→ **Problem requirements**
In this exercise, each record below is to be written out again exactly.

(Data excerpts)
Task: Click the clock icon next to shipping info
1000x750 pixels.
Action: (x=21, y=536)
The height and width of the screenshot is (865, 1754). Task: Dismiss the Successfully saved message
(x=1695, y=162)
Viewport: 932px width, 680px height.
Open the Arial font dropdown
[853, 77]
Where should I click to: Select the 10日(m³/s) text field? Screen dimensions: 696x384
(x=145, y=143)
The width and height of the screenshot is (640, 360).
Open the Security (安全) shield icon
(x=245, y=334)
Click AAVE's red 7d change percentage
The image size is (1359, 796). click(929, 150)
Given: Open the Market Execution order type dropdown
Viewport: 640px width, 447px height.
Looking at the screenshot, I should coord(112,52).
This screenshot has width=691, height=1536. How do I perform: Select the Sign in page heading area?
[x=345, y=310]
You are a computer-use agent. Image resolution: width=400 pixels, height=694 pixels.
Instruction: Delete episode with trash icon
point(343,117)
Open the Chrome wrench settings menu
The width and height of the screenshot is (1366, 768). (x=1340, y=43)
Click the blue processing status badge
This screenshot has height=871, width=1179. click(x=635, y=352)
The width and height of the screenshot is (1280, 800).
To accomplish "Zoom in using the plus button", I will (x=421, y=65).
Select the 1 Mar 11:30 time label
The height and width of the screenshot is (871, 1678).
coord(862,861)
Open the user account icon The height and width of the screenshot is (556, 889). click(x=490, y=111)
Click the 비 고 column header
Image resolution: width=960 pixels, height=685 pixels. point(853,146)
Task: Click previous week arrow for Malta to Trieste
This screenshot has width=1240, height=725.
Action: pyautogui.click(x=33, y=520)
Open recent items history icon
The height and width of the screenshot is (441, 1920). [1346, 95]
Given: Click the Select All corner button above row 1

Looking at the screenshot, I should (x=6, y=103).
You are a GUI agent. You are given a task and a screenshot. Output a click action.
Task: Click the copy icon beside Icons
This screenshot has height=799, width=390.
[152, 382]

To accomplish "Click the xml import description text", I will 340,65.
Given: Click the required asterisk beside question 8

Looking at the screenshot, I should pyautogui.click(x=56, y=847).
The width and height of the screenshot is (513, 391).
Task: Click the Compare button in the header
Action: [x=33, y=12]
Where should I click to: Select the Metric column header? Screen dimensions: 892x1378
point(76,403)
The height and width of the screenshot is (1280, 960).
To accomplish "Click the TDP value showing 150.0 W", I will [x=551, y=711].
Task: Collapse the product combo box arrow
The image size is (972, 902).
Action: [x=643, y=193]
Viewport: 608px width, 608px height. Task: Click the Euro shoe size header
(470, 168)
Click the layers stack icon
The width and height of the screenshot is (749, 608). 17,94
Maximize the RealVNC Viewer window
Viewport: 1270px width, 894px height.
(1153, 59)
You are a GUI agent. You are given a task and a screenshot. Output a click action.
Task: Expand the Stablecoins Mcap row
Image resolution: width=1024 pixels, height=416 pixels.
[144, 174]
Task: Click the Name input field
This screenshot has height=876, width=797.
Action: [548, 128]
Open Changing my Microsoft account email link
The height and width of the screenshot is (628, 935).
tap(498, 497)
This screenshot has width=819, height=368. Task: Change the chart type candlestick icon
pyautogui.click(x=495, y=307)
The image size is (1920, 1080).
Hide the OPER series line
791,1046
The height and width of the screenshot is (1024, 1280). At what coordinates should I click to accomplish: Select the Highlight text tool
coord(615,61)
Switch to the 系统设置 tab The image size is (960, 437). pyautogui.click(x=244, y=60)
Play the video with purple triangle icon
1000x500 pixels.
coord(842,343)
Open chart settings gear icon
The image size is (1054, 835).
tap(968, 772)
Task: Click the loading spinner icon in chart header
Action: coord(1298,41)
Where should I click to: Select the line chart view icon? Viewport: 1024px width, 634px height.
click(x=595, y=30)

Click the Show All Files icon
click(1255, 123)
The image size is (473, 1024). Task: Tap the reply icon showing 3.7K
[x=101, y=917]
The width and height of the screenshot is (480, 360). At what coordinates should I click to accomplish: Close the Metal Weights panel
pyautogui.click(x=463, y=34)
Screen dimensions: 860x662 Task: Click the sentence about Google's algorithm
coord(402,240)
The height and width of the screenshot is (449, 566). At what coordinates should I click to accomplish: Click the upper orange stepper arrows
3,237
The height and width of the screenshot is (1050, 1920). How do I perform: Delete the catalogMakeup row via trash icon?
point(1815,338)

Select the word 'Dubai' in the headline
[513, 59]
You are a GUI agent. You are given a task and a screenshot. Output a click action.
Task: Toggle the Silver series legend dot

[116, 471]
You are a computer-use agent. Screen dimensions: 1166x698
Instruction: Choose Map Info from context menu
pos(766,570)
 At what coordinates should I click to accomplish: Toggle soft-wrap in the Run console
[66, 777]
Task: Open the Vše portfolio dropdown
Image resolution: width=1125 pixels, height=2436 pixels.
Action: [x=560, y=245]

→ **Response below**
Task: Click the clock icon next to shipping info
1000x750 pixels.
Action: (x=21, y=536)
The height and width of the screenshot is (865, 1754). Task: Dismiss the Successfully saved message
(x=1695, y=162)
Viewport: 932px width, 680px height.
Open the Arial font dropdown
[853, 77]
Where should I click to: Select the 10日(m³/s) text field? Screen dimensions: 696x384
(x=145, y=143)
The width and height of the screenshot is (640, 360).
Open the Security (安全) shield icon
(x=245, y=334)
Click AAVE's red 7d change percentage
The image size is (1359, 796). click(929, 150)
Given: Open the Market Execution order type dropdown
Viewport: 640px width, 447px height.
Looking at the screenshot, I should coord(112,52).
This screenshot has width=691, height=1536. How do I perform: Select the Sign in page heading area?
[x=345, y=310]
You are a computer-use agent. Image resolution: width=400 pixels, height=694 pixels.
Instruction: Delete episode with trash icon
point(343,117)
Open the Chrome wrench settings menu
The width and height of the screenshot is (1366, 768). (x=1340, y=43)
Click the blue processing status badge
This screenshot has height=871, width=1179. click(x=635, y=352)
The width and height of the screenshot is (1280, 800).
To accomplish "Zoom in using the plus button", I will (x=421, y=65).
Select the 1 Mar 11:30 time label
The height and width of the screenshot is (871, 1678).
coord(862,861)
Open the user account icon The height and width of the screenshot is (556, 889). click(x=490, y=111)
Click the 비 고 column header
Image resolution: width=960 pixels, height=685 pixels. point(853,146)
Task: Click previous week arrow for Malta to Trieste
This screenshot has width=1240, height=725.
Action: pyautogui.click(x=33, y=520)
Open recent items history icon
The height and width of the screenshot is (441, 1920). [1346, 95]
Given: Click the Select All corner button above row 1

Looking at the screenshot, I should (x=6, y=103).
You are a GUI agent. You are given a task and a screenshot. Output a click action.
Task: Click the copy icon beside Icons
This screenshot has height=799, width=390.
[152, 382]

To accomplish "Click the xml import description text", I will 340,65.
Given: Click the required asterisk beside question 8

Looking at the screenshot, I should pyautogui.click(x=56, y=847).
The width and height of the screenshot is (513, 391).
Task: Click the Compare button in the header
Action: [x=33, y=12]
Where should I click to: Select the Metric column header? Screen dimensions: 892x1378
point(76,403)
The height and width of the screenshot is (1280, 960).
To accomplish "Click the TDP value showing 150.0 W", I will [x=551, y=711].
Task: Collapse the product combo box arrow
The image size is (972, 902).
Action: [x=643, y=193]
Viewport: 608px width, 608px height. Task: Click the Euro shoe size header
(470, 168)
Click the layers stack icon
The width and height of the screenshot is (749, 608). 17,94
Maximize the RealVNC Viewer window
Viewport: 1270px width, 894px height.
(1153, 59)
You are a GUI agent. You are given a task and a screenshot. Output a click action.
Task: Expand the Stablecoins Mcap row
Image resolution: width=1024 pixels, height=416 pixels.
[144, 174]
Task: Click the Name input field
This screenshot has height=876, width=797.
Action: [548, 128]
Open Changing my Microsoft account email link
The height and width of the screenshot is (628, 935).
tap(498, 497)
This screenshot has width=819, height=368. Task: Change the chart type candlestick icon
pyautogui.click(x=495, y=307)
The image size is (1920, 1080).
Hide the OPER series line
791,1046
The height and width of the screenshot is (1024, 1280). At what coordinates should I click to accomplish: Select the Highlight text tool
coord(615,61)
Switch to the 系统设置 tab The image size is (960, 437). pyautogui.click(x=244, y=60)
Play the video with purple triangle icon
1000x500 pixels.
coord(842,343)
Open chart settings gear icon
The image size is (1054, 835).
tap(968, 772)
Task: Click the loading spinner icon in chart header
Action: coord(1298,41)
Where should I click to: Select the line chart view icon? Viewport: 1024px width, 634px height.
click(x=595, y=30)

Click the Show All Files icon
click(1255, 123)
The image size is (473, 1024). Task: Tap the reply icon showing 3.7K
[x=101, y=917]
The width and height of the screenshot is (480, 360). At what coordinates should I click to accomplish: Close the Metal Weights panel
pyautogui.click(x=463, y=34)
Screen dimensions: 860x662 Task: Click the sentence about Google's algorithm
coord(402,240)
The height and width of the screenshot is (449, 566). At what coordinates should I click to accomplish: Click the upper orange stepper arrows
3,237
The height and width of the screenshot is (1050, 1920). How do I perform: Delete the catalogMakeup row via trash icon?
point(1815,338)

Select the word 'Dubai' in the headline
[513, 59]
You are a GUI agent. You are given a task and a screenshot. Output a click action.
Task: Toggle the Silver series legend dot

[116, 471]
You are a computer-use agent. Screen dimensions: 1166x698
Instruction: Choose Map Info from context menu
pos(766,570)
 At what coordinates should I click to accomplish: Toggle soft-wrap in the Run console
[66, 777]
Task: Open the Vše portfolio dropdown
Image resolution: width=1125 pixels, height=2436 pixels.
Action: [x=560, y=245]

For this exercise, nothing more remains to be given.